Your response should consist of every record, exactly as given.

Stored records
+++
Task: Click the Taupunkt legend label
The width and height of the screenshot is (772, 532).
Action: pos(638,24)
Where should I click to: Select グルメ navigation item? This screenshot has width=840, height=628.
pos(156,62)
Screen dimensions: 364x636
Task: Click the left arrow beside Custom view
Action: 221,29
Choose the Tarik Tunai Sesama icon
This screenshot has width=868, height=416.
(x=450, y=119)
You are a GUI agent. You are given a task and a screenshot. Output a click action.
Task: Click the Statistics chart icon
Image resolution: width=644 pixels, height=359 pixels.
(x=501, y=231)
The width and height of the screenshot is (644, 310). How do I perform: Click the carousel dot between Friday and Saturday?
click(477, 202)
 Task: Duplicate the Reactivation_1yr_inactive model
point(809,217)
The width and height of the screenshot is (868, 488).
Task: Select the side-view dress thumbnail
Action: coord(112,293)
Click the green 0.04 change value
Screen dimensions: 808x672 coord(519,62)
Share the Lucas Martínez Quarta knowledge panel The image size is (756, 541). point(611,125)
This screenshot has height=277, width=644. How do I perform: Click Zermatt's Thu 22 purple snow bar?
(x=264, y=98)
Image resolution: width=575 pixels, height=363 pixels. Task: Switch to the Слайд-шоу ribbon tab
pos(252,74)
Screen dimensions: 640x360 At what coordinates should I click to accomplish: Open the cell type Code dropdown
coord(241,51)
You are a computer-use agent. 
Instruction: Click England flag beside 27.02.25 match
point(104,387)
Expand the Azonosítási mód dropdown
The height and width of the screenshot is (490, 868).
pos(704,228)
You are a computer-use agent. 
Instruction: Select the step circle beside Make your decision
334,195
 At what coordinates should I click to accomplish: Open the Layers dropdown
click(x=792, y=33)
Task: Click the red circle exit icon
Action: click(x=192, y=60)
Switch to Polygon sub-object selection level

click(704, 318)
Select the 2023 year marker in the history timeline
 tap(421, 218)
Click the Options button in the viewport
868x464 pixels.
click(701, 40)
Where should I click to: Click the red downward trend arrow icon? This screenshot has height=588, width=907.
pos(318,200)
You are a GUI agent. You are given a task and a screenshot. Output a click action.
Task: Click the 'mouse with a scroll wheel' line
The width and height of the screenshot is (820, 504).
+++
__Problem solution__:
Task: Click the Taupunkt legend label
The width and height of the screenshot is (772, 532).
Action: pos(638,24)
Where should I click to: Select グルメ navigation item? This screenshot has width=840, height=628.
pos(156,62)
Screen dimensions: 364x636
Task: Click the left arrow beside Custom view
Action: 221,29
Choose the Tarik Tunai Sesama icon
This screenshot has width=868, height=416.
(x=450, y=119)
You are a GUI agent. You are given a task and a screenshot. Output a click action.
Task: Click the Statistics chart icon
Image resolution: width=644 pixels, height=359 pixels.
(x=501, y=231)
The width and height of the screenshot is (644, 310). How do I perform: Click the carousel dot between Friday and Saturday?
click(477, 202)
 Task: Duplicate the Reactivation_1yr_inactive model
point(809,217)
The width and height of the screenshot is (868, 488).
Task: Select the side-view dress thumbnail
Action: coord(112,293)
Click the green 0.04 change value
Screen dimensions: 808x672 coord(519,62)
Share the Lucas Martínez Quarta knowledge panel The image size is (756, 541). point(611,125)
This screenshot has height=277, width=644. How do I perform: Click Zermatt's Thu 22 purple snow bar?
(x=264, y=98)
Image resolution: width=575 pixels, height=363 pixels. Task: Switch to the Слайд-шоу ribbon tab
pos(252,74)
Screen dimensions: 640x360 At what coordinates should I click to accomplish: Open the cell type Code dropdown
coord(241,51)
You are a computer-use agent. 
Instruction: Click England flag beside 27.02.25 match
point(104,387)
Expand the Azonosítási mód dropdown
The height and width of the screenshot is (490, 868).
pos(704,228)
You are a computer-use agent. 
Instruction: Select the step circle beside Make your decision
334,195
 At what coordinates should I click to accomplish: Open the Layers dropdown
click(x=792, y=33)
Task: Click the red circle exit icon
Action: click(x=192, y=60)
Switch to Polygon sub-object selection level

click(704, 318)
Select the 2023 year marker in the history timeline
 tap(421, 218)
Click the Options button in the viewport
868x464 pixels.
click(701, 40)
Where should I click to: Click the red downward trend arrow icon? This screenshot has height=588, width=907.
pos(318,200)
You are a GUI agent. You are given a task and a screenshot. Output a click action.
Task: Click the 'mouse with a scroll wheel' line
The width and height of the screenshot is (820, 504).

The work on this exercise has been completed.